Driving Progress in Personalized Cancer Therapy
Treatment resistance to cancer therapy can be a major stumbling block in a patient’s clinical journey, but it can be addressed with combination therapy or personalized medicine.
Personalized medicine uses patient-specific information to tailor treatment strategies to each individual, reducing the likelihood of treatment resistance occurring. OncoHost uses proteomic analyses and AI-driven technology to give insights into how a patient will respond to treatment, equipping the patient with the information to put them in the driver’s seat of their care journey.
Technology Networks spoke with the CEO of OncoHost, Dr. Ofer Sharon, to find out more about how OncoHost enables patient-specific treatment plans based on personalized medicine approaches.
Katie Brighton (KB): Can you tell us about how personalized oncology treatments have developed over the last decade? How has this changed the patient experience?
Ofer Sharon (OS): Over the years, drug-based anti-cancer treatment has evolved from a non-specific ‘carpet bombing’ approach to targeted therapies – biologic therapies that target specific cancer cells that harbor ‘driver mutations.’ In addition, over the last decade there has been a rise in immunotherapies used in the clinic.
Immunotherapy is a new type of anti-cancer treatment that activates the patient’s immune response towards the cancer. Targeted therapies offer improved response rates with a different profile of adverse events, in that patients respond to treatment for longer, and are more likely to respond well. While this approach to cancer management improves the outcome of survival, immunotherapy also greatly improves clinical outcomes.
One issue with targeted therapies is that they are only relevant for a minority of patients for whom driver mutations can be identified. At some point during treatment, the patients may experience cancer resistance breakthrough and they eventually stop responding to their given treatment. With immunotherapy, a certain percentage of patients respond until they eventually experience this resistance breakthrough. This issue stems from the inability to pre-emptively determine which patient will respond and benefit from the course of treatment and which will not. This inability to predict patient response results in wasted time, unnecessary adverse events, frustration, despair and uncertainty.
KB: How does treatment resistance occur in cancer patients? Are there particular cancer types that are more likely to become treatment-resistant? How can we combat this?
OS: Resistance to treatment is a multifactorial process. Resistance occurs when cancer cells have a certain molecular trait that causes them to be resistant to a specific drug because of biological mechanisms related to the body’s response to the anti-cancer treatment. This phenomenon, known as host response, is one of the major reasons for treatment resistance today.
Resistance mechanisms are generally diverse and non-specific to certain cancer types and may present themselves as primary resistance, intrinsic resistance or acquired resistance.
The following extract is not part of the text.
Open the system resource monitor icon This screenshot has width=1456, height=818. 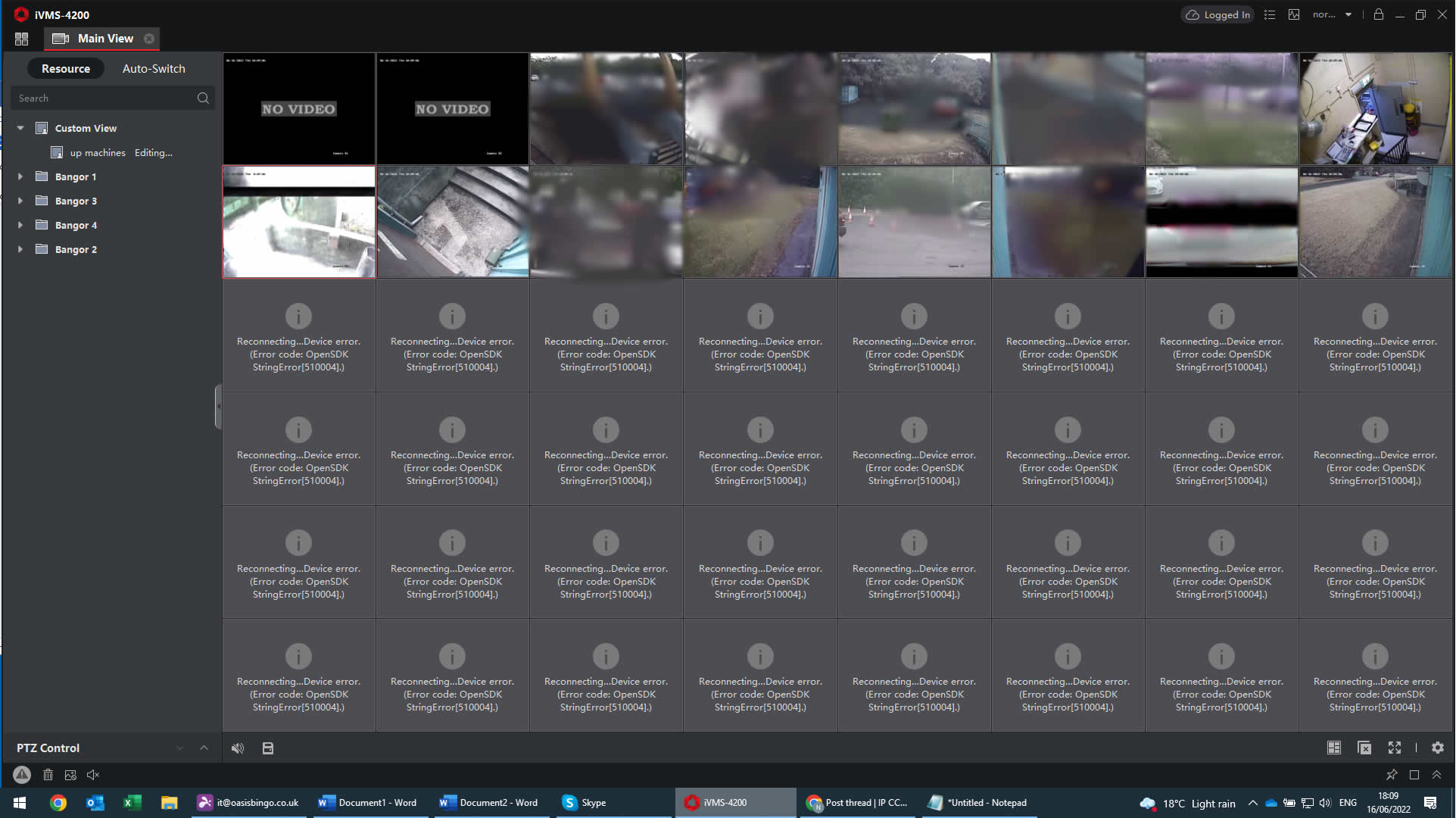click(x=1294, y=15)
Combating resistance requires several strategies. Combination therapies, along with therapies that have different mechanisms of action, are well-known approaches used to mitigate treatment resistance. Another approach is personalized medicine. Personalized medicine is a specific approach that involves adapting the treatment plan to fit the patient’s specific needs rather than adopting a ‘one-size-fits-all’ treatment protocol.
KB: What benefits do proteomics analyses and artificial intelligence (AI) bring to understanding which treatment is best for the patient?
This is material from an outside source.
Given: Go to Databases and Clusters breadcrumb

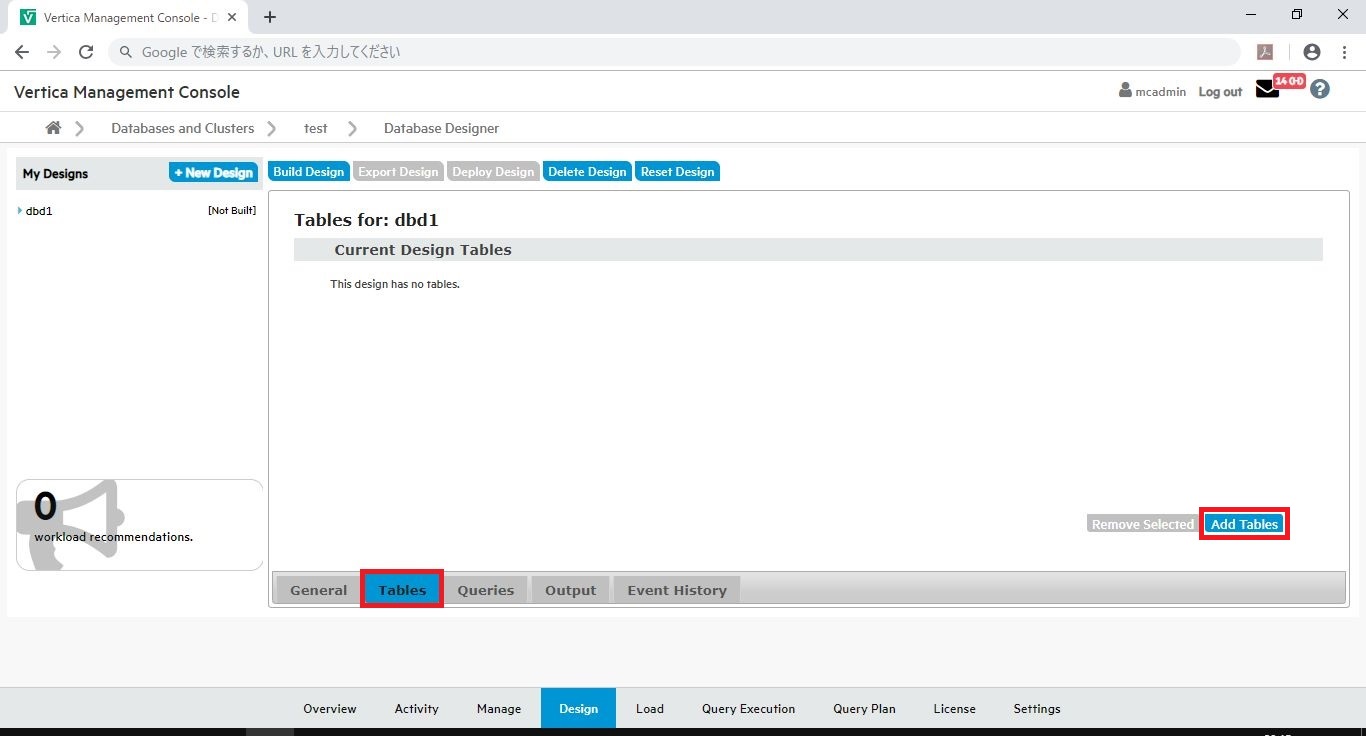Looking at the screenshot, I should [x=182, y=128].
OS: Proteins are the building blocks and drivers of biological processes in our body. Analyzing proteins allows us to gain insight into the complex interplay of the tumor, the therapy and the host (patient). This complex biological interaction involves intrinsic cancer cell characteristics with the body’s host response to treatment and is the underlying reason for treatment resistance.
There are thousands of proteins in the body and making clinical sense of these protein levels and dynamics requires sophisticated mathematical and bioinformatic tools. Combining plasma protein analysis with machine learning tools enables us to answer three clinical questions:
- Will the patient respond?
- Why does resistance occur?
- What may be the next line of therapy?
The key factor of this combination analysis is that it is all completely personalized, specific and relevant to each individual patient.
KB: How does OncoHost help patients make decisions on their treatment plan?
OS: We provide oncologists with insight on the response probability for individual patients for the first year of treatment, analysis of the biological pathways involved in resistance and identification of potential resistance-associated proteins. We also provide analysis on the drugs that are targeting those resistance-associated proteins. This analysis allows us to intervene early and support the clinical decision-making process with a significantly improved level of insight.
KB: As personalized treatments are coming closer to being widely used in the clinic, are there any considerations that need to be taken into account regarding handling patient data?
OS: As with any other type of personal health information, we need to operate within the boundaries set by legislation and patient privacy standards and best practices. HIPAA and GDPR are good examples of those measures.
KB: Where can you see personalized therapy heading in the future?
OS: In the future, diagnostics is going to be based on several assessments across the continuum of the disease. Early detection, treatment guidance, identification of intrinsic resistance, acquired resistance and different treatment strategies are all examples of the future course of diagnostics. I believe that the data to identify these factors and guide clinical decisions will be based on ‘multiomic’ analysis at different points in time. This will allow for the guidance of clinical decisions that are specifically matched for each individual patient.